Acabada la guerra, la fábrica de Javel es readaptada. Se fabricará un modelo único de automóvil y, por primera vez en Europa, en gran serie, con el fin de reducir el precio y hacerlo accesible a un número más grande de público. La fábrica era un modelo de organización, estaba dotada de equipos sociales de vanguardia.
Sin embargo, excepto sus fábricas, André Citroën no poseía nada. El dinero no le interesaba personalmente, era sólo un medio para llevar a cabo sus actividades.
A principios de los años 30 habrá cumplido la mayor parte de sus sueños de gran conquistador industrial. Sin embargo, no se salva de la crisis económica. En 1934 arrastra problemas financieros. Los hermanos Michelin toman una participación en las fábricas Citroën a petición de los bancos. Su nuevo desafío, el lanzamiento de la Tracción delantera, no le salvará de la quiebra. Enfermo de cáncer, André Citroën muere el 3 de julio de 1935. Reposa en el cementerio de Montparnasse.

André Citroën, padre de la publicidad del automóvil
Citroën y la publicidad son inseparables.
Desde sus orígenes, la Marca ha sabido explotar la publicidad bajo todas sus formas.
Ochenta y seis años separan su primer anuncio publicado en la prensa de la película Citroën C4 "The Dancer", León de Bronce en 2005 en Cannes y mejor puntuación en el Palmarés Ipsos de la Publicidad 2005.

Por supuesto, según la época, los formatos de la publicidad evolucionan. No obstante, la voluntad de dar a conocer y reconocer la marca y sus valores (estilo, comodidad, innovación) traspasa las fronteras y permanece a través de las numerosas creaciones.
La gran saga publicitaria comienza en 1919. André Citroën no espera para publicar la partida de nacimiento del famoso 10 HP Tipo A. Con meses de anticipación, los periódicos anuncian, a toda página, la salida del primer coche francés construido en gran serie. Además de ser uno de los precursores de la producción industrial de automóviles, André Citroën consigue otro de sus grandes logros: inventar la comunicación de masas.
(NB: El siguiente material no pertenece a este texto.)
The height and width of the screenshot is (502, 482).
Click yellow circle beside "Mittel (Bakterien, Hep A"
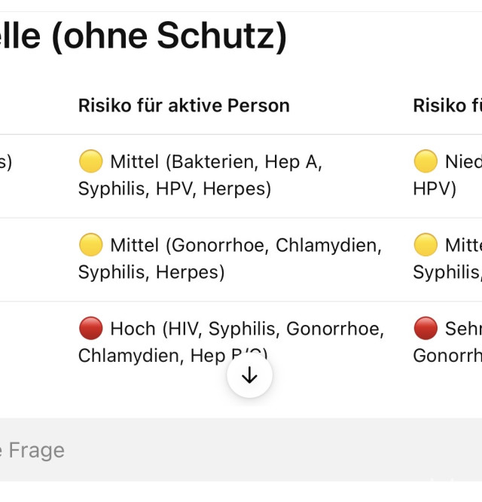[90, 161]
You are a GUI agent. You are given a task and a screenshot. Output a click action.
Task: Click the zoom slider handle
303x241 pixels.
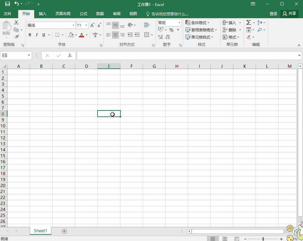pyautogui.click(x=263, y=239)
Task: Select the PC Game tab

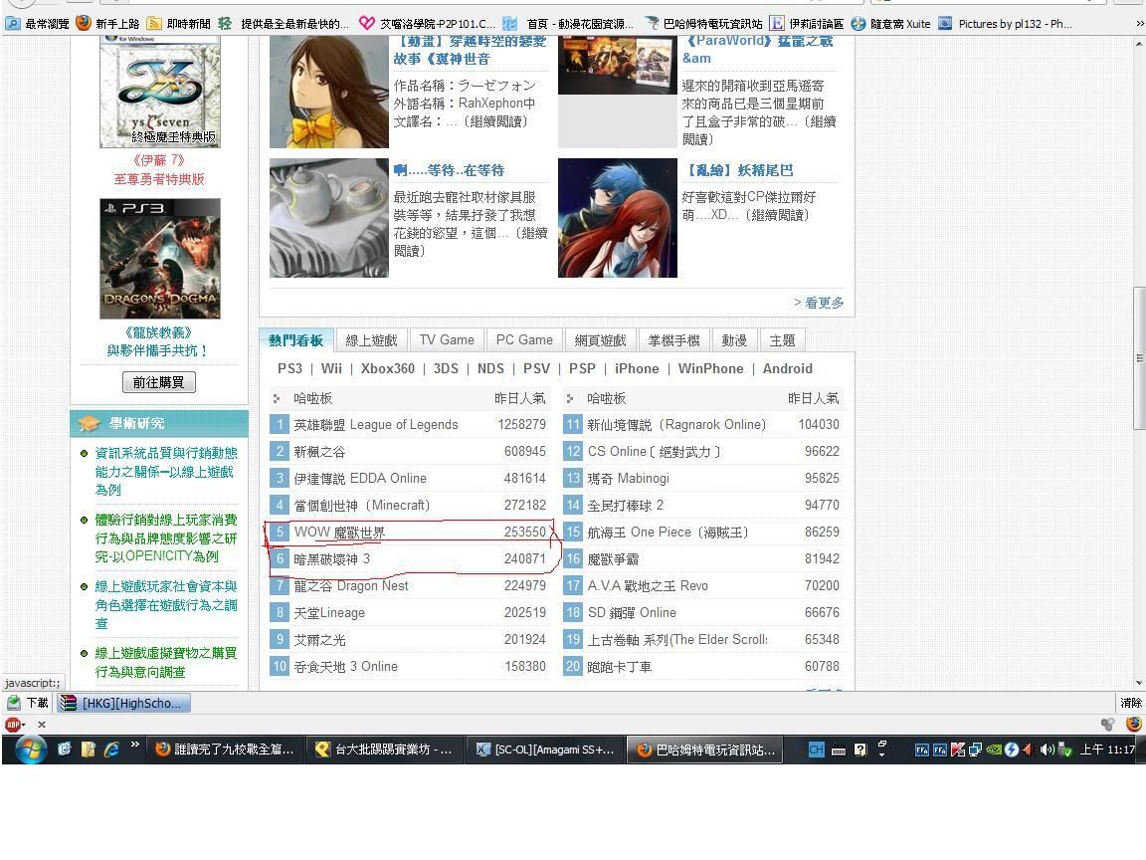Action: click(x=524, y=340)
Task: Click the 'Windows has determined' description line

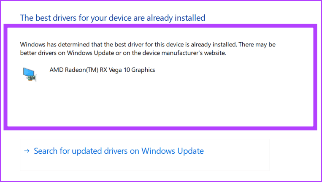Action: click(x=148, y=44)
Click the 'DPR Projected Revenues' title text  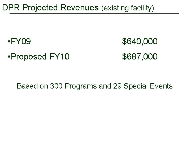point(50,8)
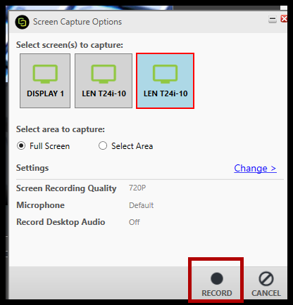This screenshot has height=305, width=293.
Task: Select the DISPLAY 1 screen tile
Action: pyautogui.click(x=45, y=81)
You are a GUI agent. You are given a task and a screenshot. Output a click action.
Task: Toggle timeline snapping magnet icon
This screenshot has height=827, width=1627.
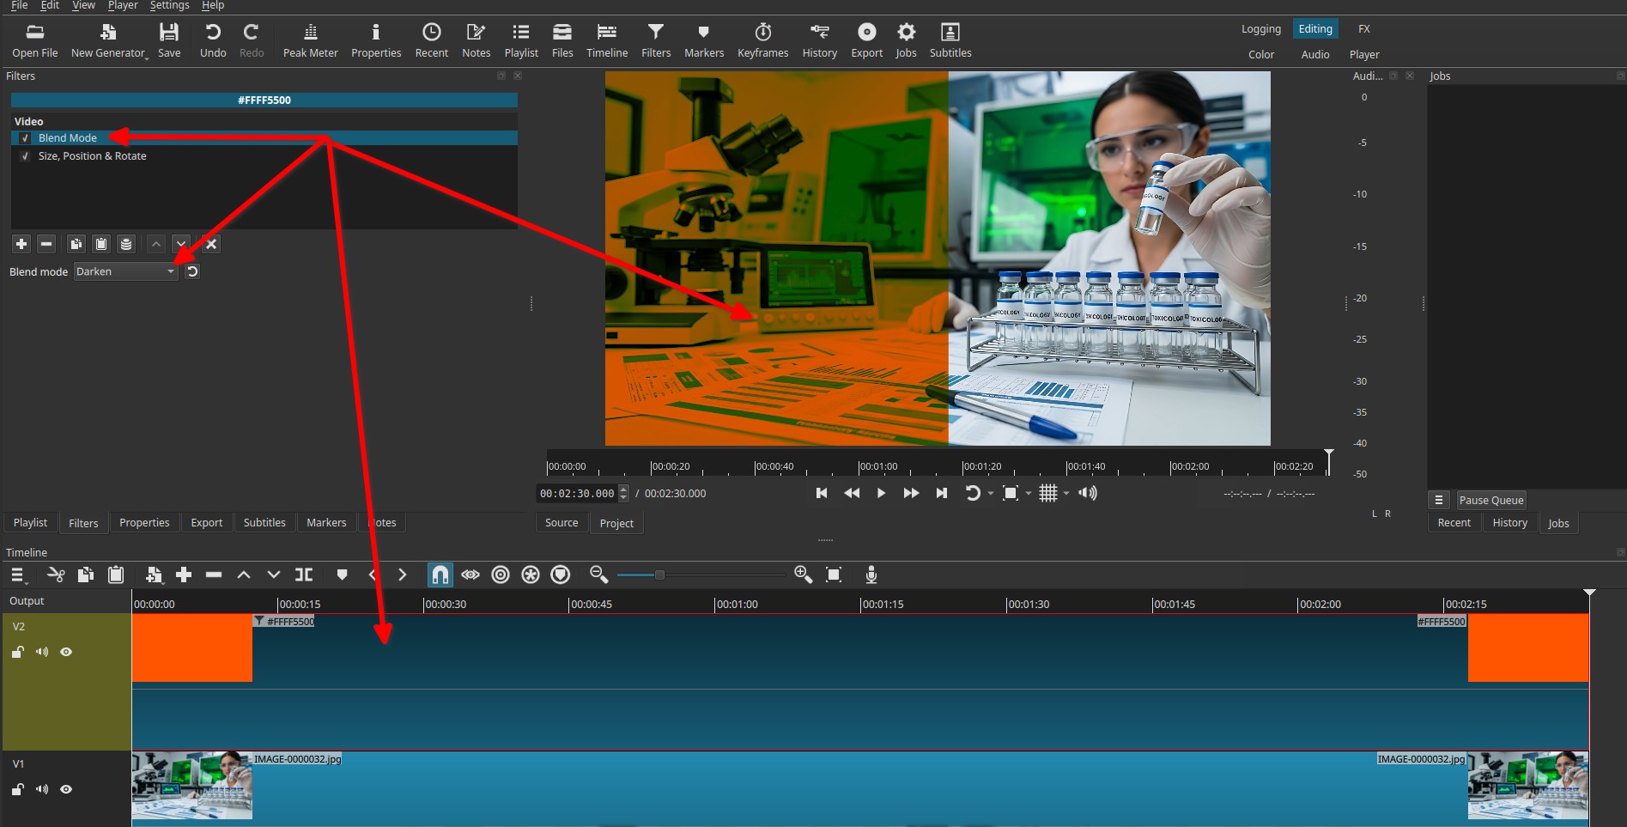[440, 575]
André Citroën, hombre de comunicación tanto como industrial, no se contentó con el anuncio para promover la empresa y sus productos. Supo desarrollar nuevos medios de comunicación. Funda entonces un servicio de creación publicitaria y su propia imprenta: André Citroën Editeur. Desde 1921, utiliza el mailing y envía catálogos y publicidad a decenas de millares de clientes potenciales, clasificados en archivos. Este interés en mantener lazos estrechos con su clientela está presente, todavía hoy, en los valores fundamentales de la Marca.
Todos los medios, los más innovadores, los más llamativos, son utilizados con el fin de aumentar la notoriedad de la marca y de sus modelos. André Citroën añade así a su impulso modernista y a su admiración por los más rompedores, un sentido innegable del impacto publicitario y de la puesta en escena. Como la famosa invitación a Lindbergh a la fábrica de Javel, en 1927, después de su travesía del Atlántico. Los periódicos titularán entonces "Lindbergh en casa de Citroën", asociando la marca con la gloria del aviador.
Su gusto por la aventura y la apertura al mundo encontrará su expresión plena con la Travesía del Sáhara (1922) y los célebres Cruceros Negro (1924) y Amarillo (1931) Con ellos, la Marca viajaba y hacía soñar al público.
André Citroën pensaba también en su futura clientela. Su objetivo era que todos los niños aprendieran a decir "papá, mamá, Citroën". Desde 1923, lanza una gama de juguetes entre los que están los famosos "Citroënettes", que reproducen fielmente los modelos de la gama.